Fionnuala McCormack continued to defy the laws of just about everything except gravity in the senior women’s contest. 

The 39-year-old, who gave birth to her third daughter earlier this year dug deep into the ankle-deep mud to grind out an incredible fourth place over the extended 9km distance. 

The Wicklow woman showed no sign of fatigue from the Valencia Marathon, where she qualified for her fifth Olympics, just seven days earlier and a late charge saw her fall short of the bronze medal by only 18 seconds.

Up front, Norway’s Karoline Grovdal was never seriously challenged as she scored her third consecutive win in the race, claiming her 10th medal overall. 

After taking bronze last year, Ireland were eighth in the team listings, the other scorers being Armagh AC’s Fionnuala Ross (30th) and national champion Fiona Everard (34th). Tyrone twins, Eilish and Roisin Flanagan, who both made the top dozen finishes last year, had to settle for 44th and 49th respectively.

Ireland’s senior men just missed out on a team medal after lying in the bronze position for most of the race. 

National champion Cormac Dalton ran a fine race to take eighth line and he was followed home by Keelan Kilrehill (17th) and Hugh Armstrong (20th), 13 points behind third-place Norway who finished stronger than the Irish. 

France’s Yann Schrub took the individual title, while hosts Belgium scored a convincing team victory much to the satisfaction of the home crowd.

No Irish junior women’s team has ever taken medals and that drought continued despite a huge individual performance from Anna Gardiner. 

The East Down athlete made a bold start and was in the leading 10 runners from the first lap of the 5km-race. 

Showing outstanding strength, Gardiner moved through in latter stages to finish an excellent seventh. Kirsty Maher was next home in 12th with Amy Greene completing the scoring trio in 29th.

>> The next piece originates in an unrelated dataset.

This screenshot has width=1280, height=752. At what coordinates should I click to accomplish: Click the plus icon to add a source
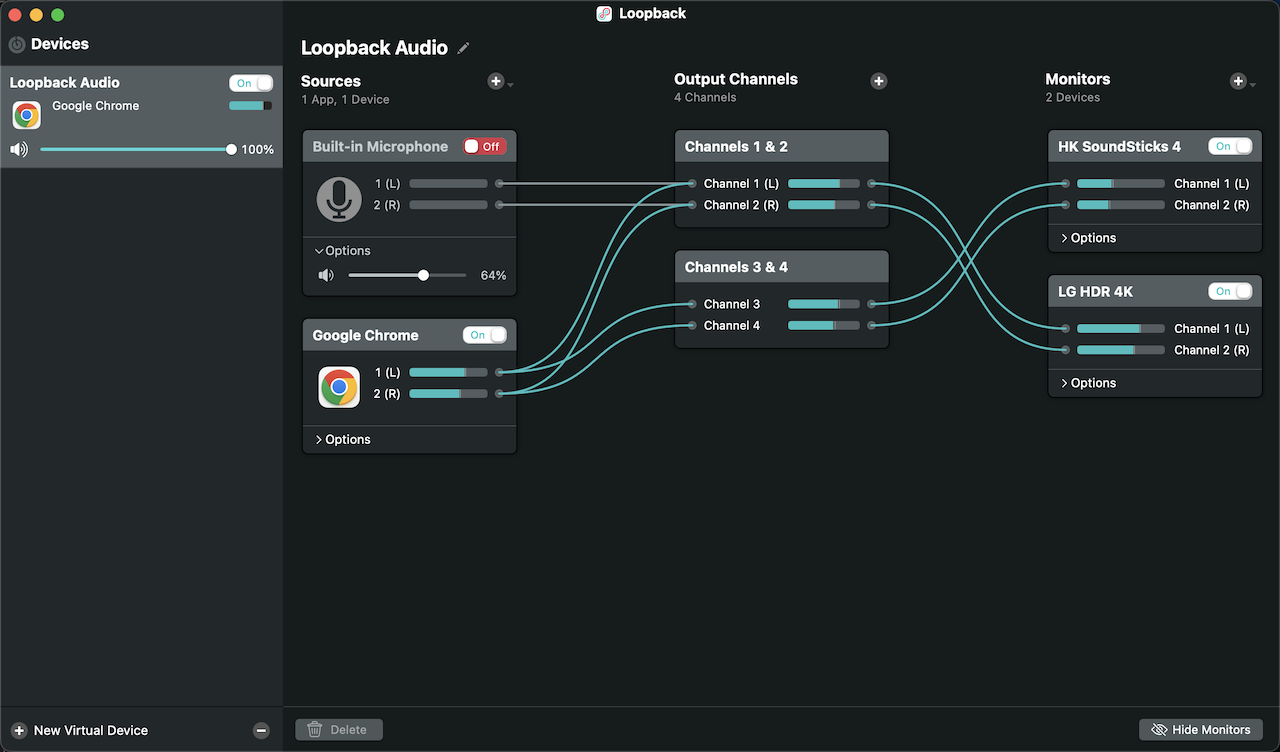click(493, 81)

The Ireland team total of 48 was only good enough for fifth behind winner Great Britain, led by individual winner Innes Fitzgerald.

Tullamore Harrier Danielle Donegan was eighth in the women’s U23 race won by Great Britain’s Megan Keith, who finished a proverbial mile ahead of the field. Ireland finished a lowly 11th in the team listings headed by Great Britain. 

Ireland brought home three athletes from America for the men’s U23 race but still ended up 10th in the team competition. Candour Track Club’s Callum Morgan was 41st while North Belfast Harrier Matthew Lavery occupied 61st place in a race won by last year’s U20 winner Will Barnicoat, who led Great Britain to yet another team victory, their fourth in total.